Content starts
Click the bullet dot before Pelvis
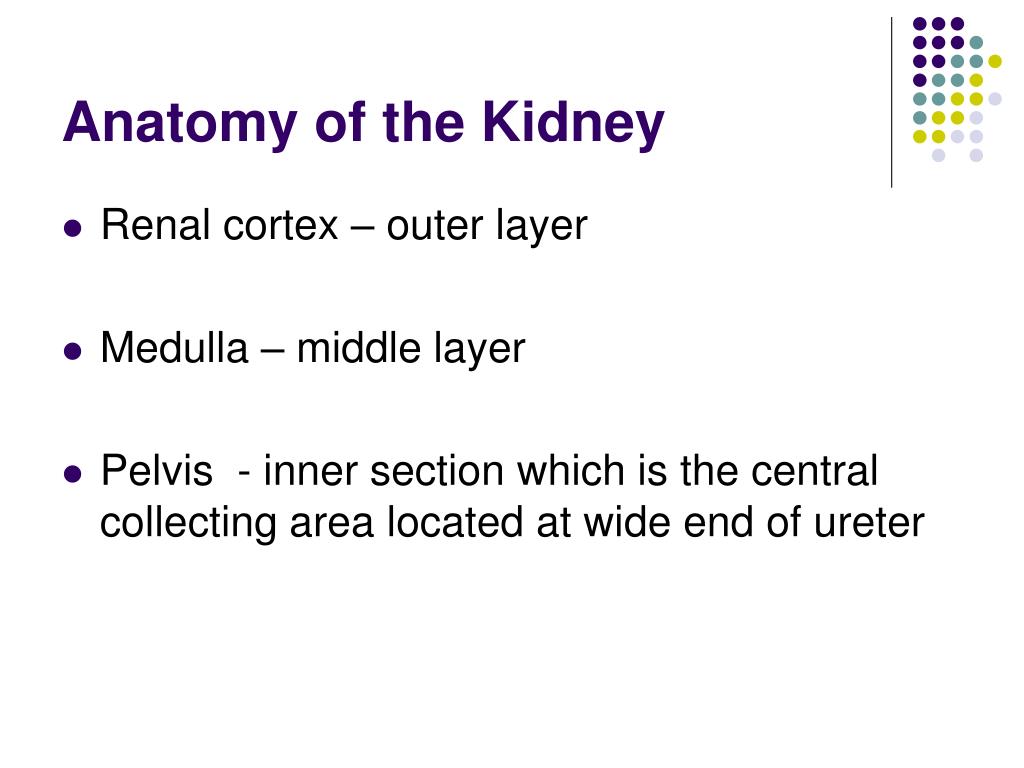Image resolution: width=1024 pixels, height=768 pixels. (73, 473)
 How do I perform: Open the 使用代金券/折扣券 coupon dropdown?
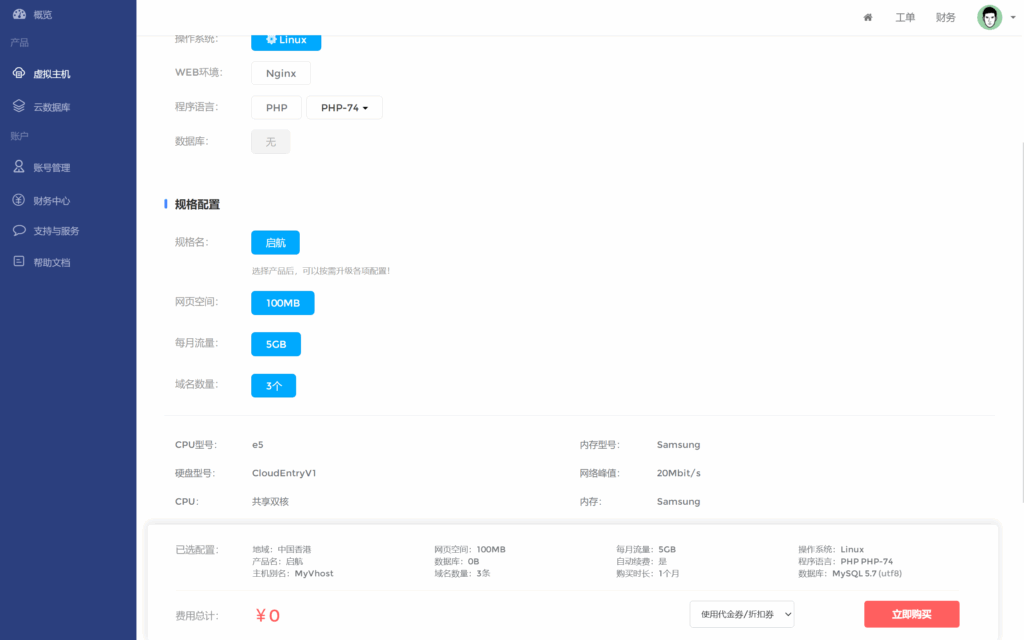coord(741,614)
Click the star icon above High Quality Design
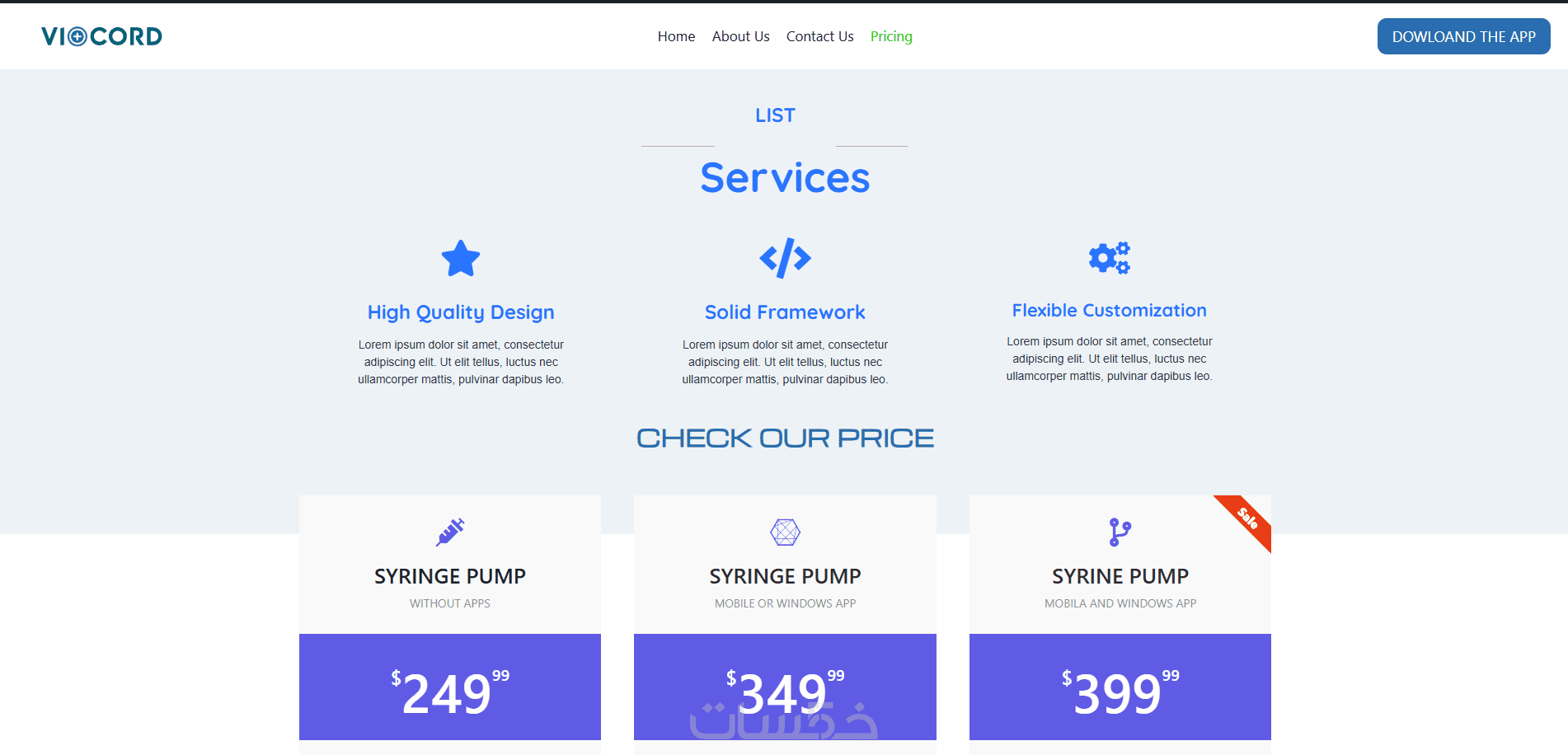This screenshot has width=1568, height=755. coord(461,259)
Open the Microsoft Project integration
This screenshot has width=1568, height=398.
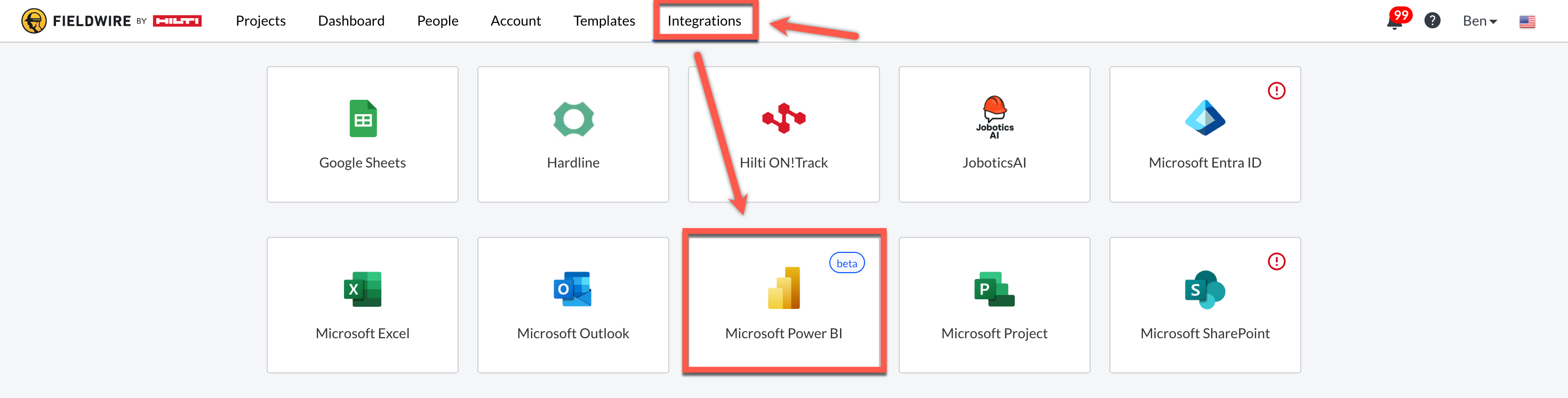coord(994,305)
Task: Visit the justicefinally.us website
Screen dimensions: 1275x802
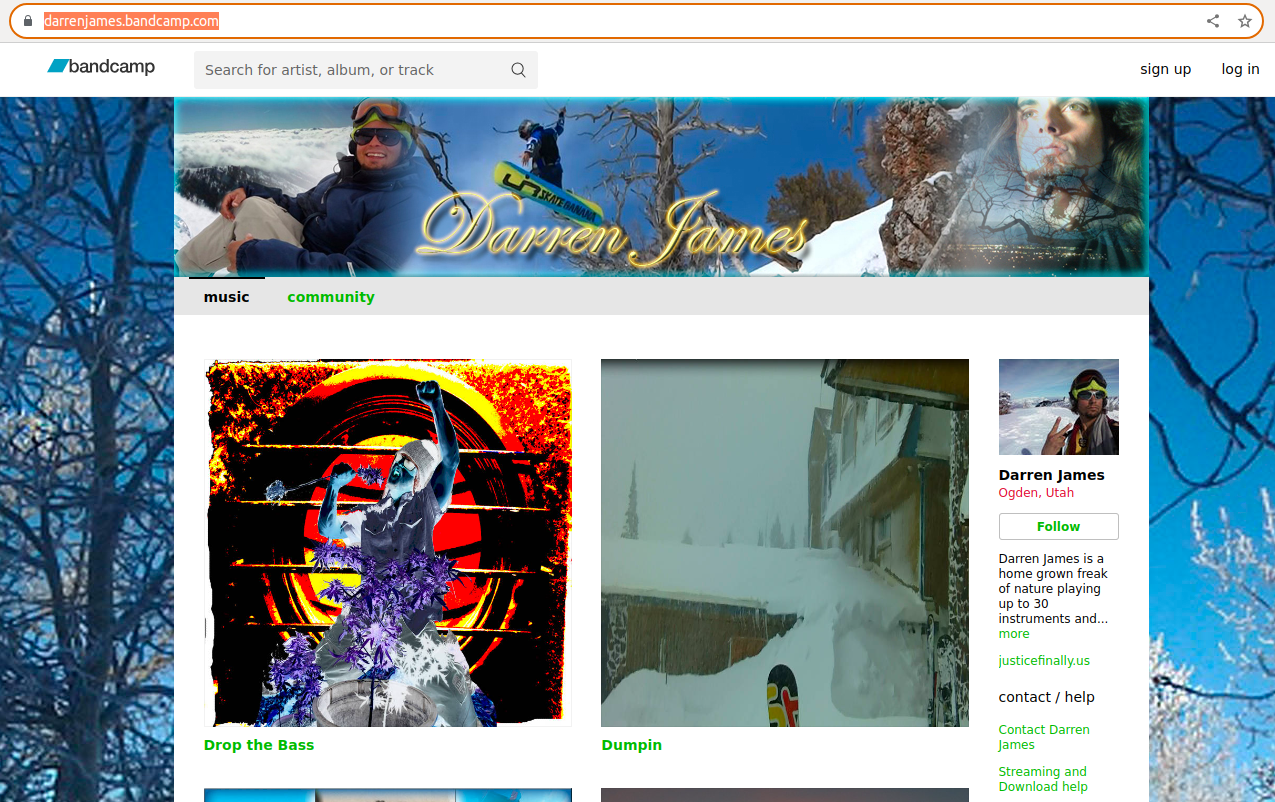Action: (x=1043, y=660)
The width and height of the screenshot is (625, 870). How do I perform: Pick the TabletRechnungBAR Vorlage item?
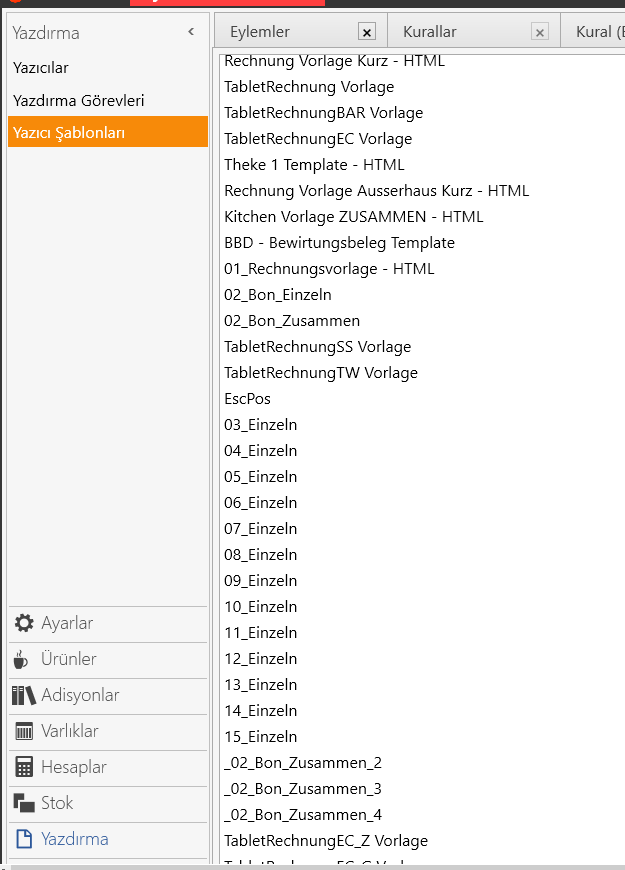point(323,113)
Content ends
* **What is expected**
Could you restate the entries word for word, skipping any pictures?

* **Task answer**
Click the bullet dot before Pelvis
Image resolution: width=1024 pixels, height=768 pixels. (73, 473)
 How do I perform: Open the 使用代金券/折扣券 coupon dropdown?
coord(741,614)
Click the star icon above High Quality Design
This screenshot has width=1568, height=755. coord(461,259)
Open the Microsoft Project integration
This screenshot has width=1568, height=398.
coord(994,305)
Task: Visit the justicefinally.us website
Screen dimensions: 1275x802
Action: (x=1043, y=660)
The width and height of the screenshot is (625, 870). How do I perform: Pick the TabletRechnungBAR Vorlage item?
point(323,113)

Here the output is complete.